È stata battezzata Kobalos la nuova minaccia informatica che attacca i cluster di computer ad alte prestazioni (HPC), in altre parole i supercomputer. È una minaccia inusuale per molti motivi. Il primo è che consiste in una porzione di codice talmente piccola da essere quasi insignificante. Il secondo che agisce in maniera trasversale su piattaforme Linux, BSD, Solaris, e probabilmente anche AIX e Windows.

Concretamente si tratta di un malware, o meglio di una backdoor, che permette l’accesso remoto al file system. Inoltre, dà agli attaccanti la possibilità di generare sessioni terminali e di collegarsi tramite proxy ad altri server infettati da questo malware.

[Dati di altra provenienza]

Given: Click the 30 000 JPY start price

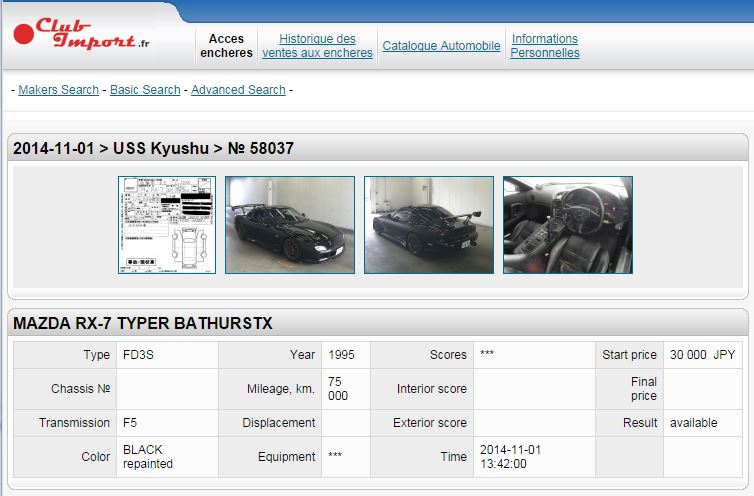Looking at the screenshot, I should coord(702,355).
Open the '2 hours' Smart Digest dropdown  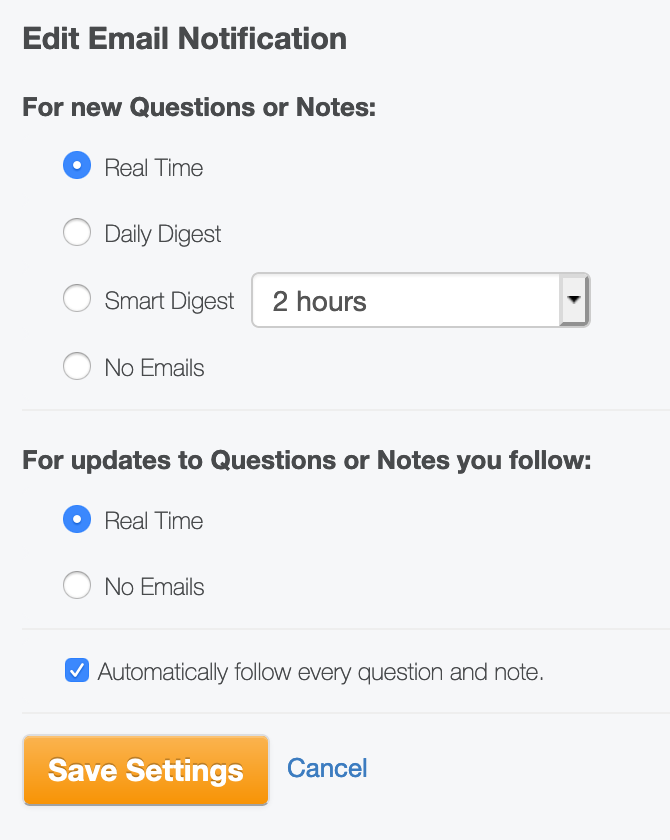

Qualunque server compromesso da Kobalos può essere trasformato in un server Command&Control (C&C) con un singolo comando. Dato che gli indirizzi IP e le porte del server C&C hanno delle codifiche fisse negli eseguibili, gli operatori del malware possono generare nuovi esemplari di Kobalos che sfruttano questo nuovo server C&C. Inoltre, nella maggior parte dei sistemi compromessi da Kobalos, il client per la SecureShell (SSH) non è più in grado di proteggere le credenziali.
La scoperta è merito dei ricercatori di ESET, che hanno lavorato in collaborazione con il team di sicurezza informatica del CERN e con altre organizzazioni specializzate nella prevenzione degli attacchi alle reti di ricerca scientifica. Il nome Kobalos prende spunto dall'omonima creatura della mitologia greca, caratterizzata dalle piccole dimensioni e dal carattere dispettoso.

Il ricercatore di ESET Marc-Etienne Léveillé ha sottolineato che “chiunque utilizzi un server SSH di un computer infetto si vedrà sottrarre le proprie credenziali. Queste potranno essere utilizzate in un secondo momento dagli aggressori per installare Kobalos sul server appena violato”.

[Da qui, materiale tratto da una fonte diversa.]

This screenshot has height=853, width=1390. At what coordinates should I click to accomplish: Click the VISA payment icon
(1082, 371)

L'analisi della minaccia è ostacolata dal fatto che tutte le stringhe sono crittografate come ulteriore barriera al reverse engineering. Al momento gli esperti non sono in grado di comprendere gli obiettivi degli operatori di Kobalos.

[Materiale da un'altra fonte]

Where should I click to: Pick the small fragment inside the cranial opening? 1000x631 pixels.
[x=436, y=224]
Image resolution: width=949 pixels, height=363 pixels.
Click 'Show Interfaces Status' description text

I ricercatori hanno anche identificato le prime vittime: un importante Internet service Provider (ISP) asiatico, un vendor di sicurezza degli endpoint statunitense e diversi server privati. Il dubbio è che la nuova minaccia potrebbe avere un legame con diversi incidenti di sicurezza che hanno coinvolto cluster HPC nell'ultimo anno, fra cui il furto delle credenziali SSH del supercomputer Archer. Per ora tuttavia non ci sono prove.
Attualmente l'unica mitigazione possibile è l'attivazione dell’autenticazione a due fattori per la connessione ai server SSH, perché l’uso di credenziali rubate sembra essere uno dei modi in cui il malware si propaga su sistemi diversi.